I created an issue #1939 for this and added some of the conversation
here there.

> I'm working on at least 3 projects right now which use process
> spawning and these changes would improve all of them; although only
> one will be running long enough to actually see any of these
> implemented, I'm still pretty excited about the idea.

Running long enough? I intend to be finished by the night ;-)

Well, not really, but I do hope to finish this whole thing rather fast
and not let it linger.

On that note, I created my first try at some of the features. It's
filled with FIXMEs, no documentation, bad class names and no specific
test cases. But, it provides a compatible API and the process test
suite passes with it.

What it does is that it defines a set of communication channel helper
objects. Right now there's PassthroughFD, ReadPipe, WritePipe, PTY and
SocketPair.

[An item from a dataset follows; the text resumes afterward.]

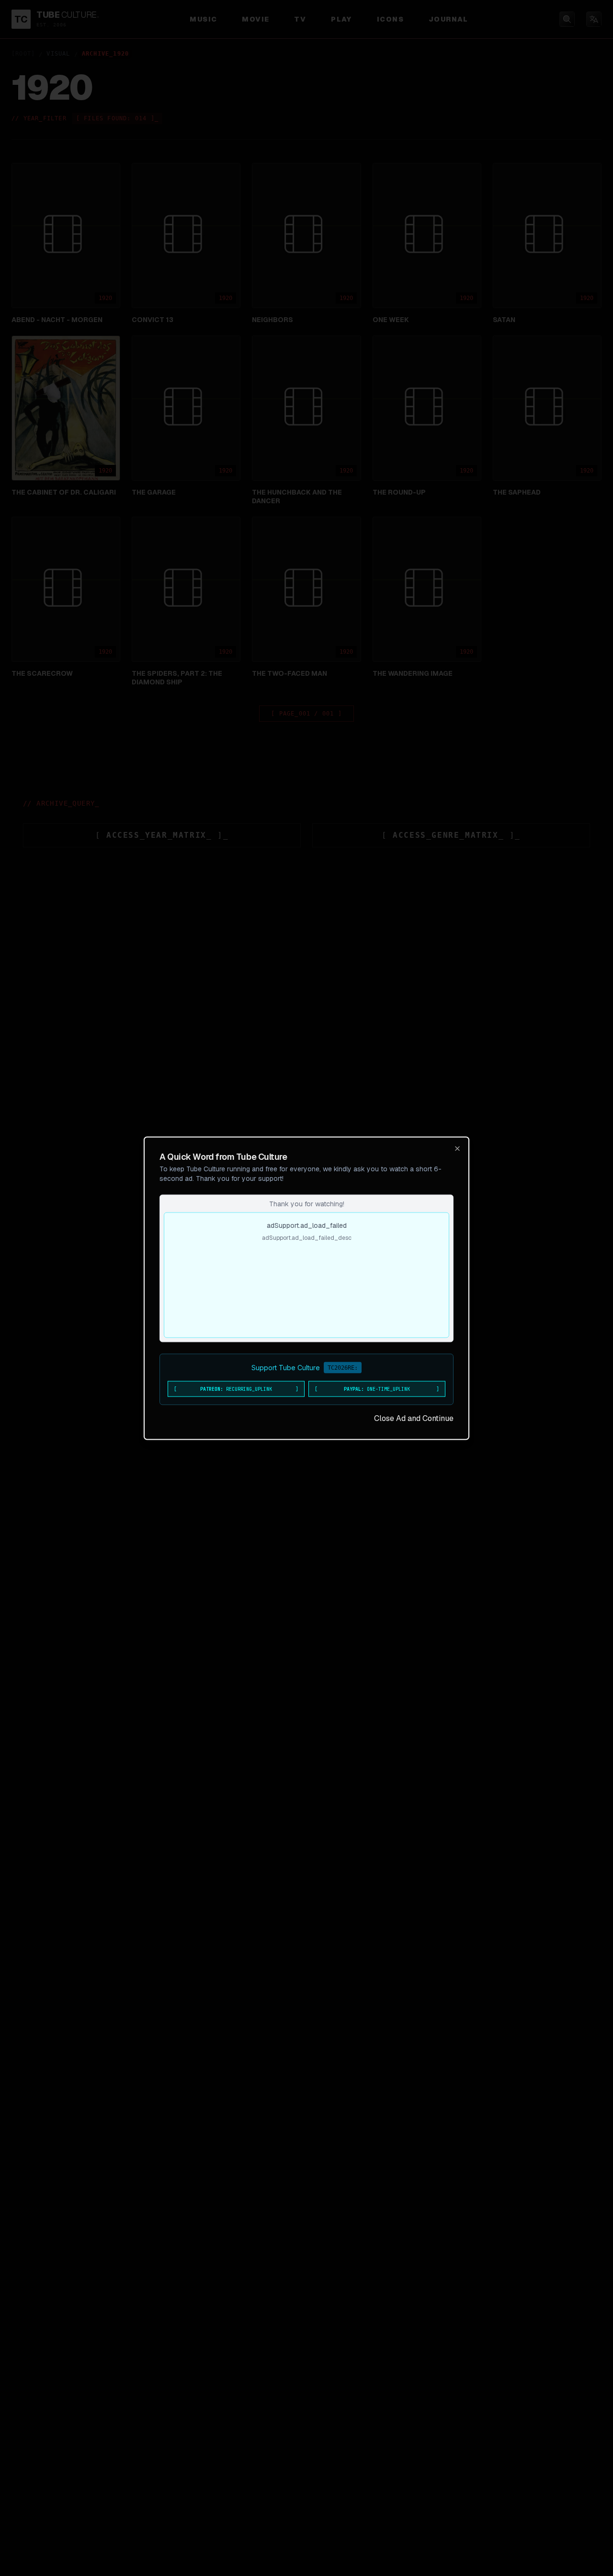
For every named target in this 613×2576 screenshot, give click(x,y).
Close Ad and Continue (414, 1418)
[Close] (457, 1148)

SocketPair is not implemented.

The API for using these is *really* convoluted now, but it does
support all the features.

The childFDs dictionary in its native form now should contain:

  { <name>: (<helper instance>, <list or tuple of fd numbers>) }

The name part is what the communication channel will be known with in
the ProcessProtocol. That is, the thing returned in childDataReceived
and childConnectionLost etc. The helper instance is an instance of one
of the helper classes. The list or tuple of fd numbers is the child
file descriptor numbers the channel should be ultimately mapped
to. Additionally, a name of '_defaultWriter' specifies the target name
transport.write() calls should write to. There are a few shorthands:

 { <name>: <helper instance> } is mapped to:
 { <name>: (<helper instance>, (<name>,)) }

 { <name>: 'r' } is mapped to:
 { <name> (ReadPipe(), (<name>,)) }

 { <name>: <int> } is mapped to:
 { <name>: (PassthroughFD(<int>), (<name>,)) }

So, to achieve a behaviour that is similar to the old PTYProcess
behaviour, you can say:

 { '_defaultWriter': 1,
   1: (PTY(), (0, 1, 2)) }

That is, make a PTY helper creating a new PTY, name it 1 in the
ProcessProtocol and map it to file descriptors 0, 1 and 2 on the
child. Also, make the default write method write to helper named 1.

This way, the outReceived() method is called on the ProcessProtocol
when data is received from the PTY - and transport.write() will write
data to the PTY.

I shall ponder these things for a while - and start implementing the
next phase when I have a good idea on what it should be.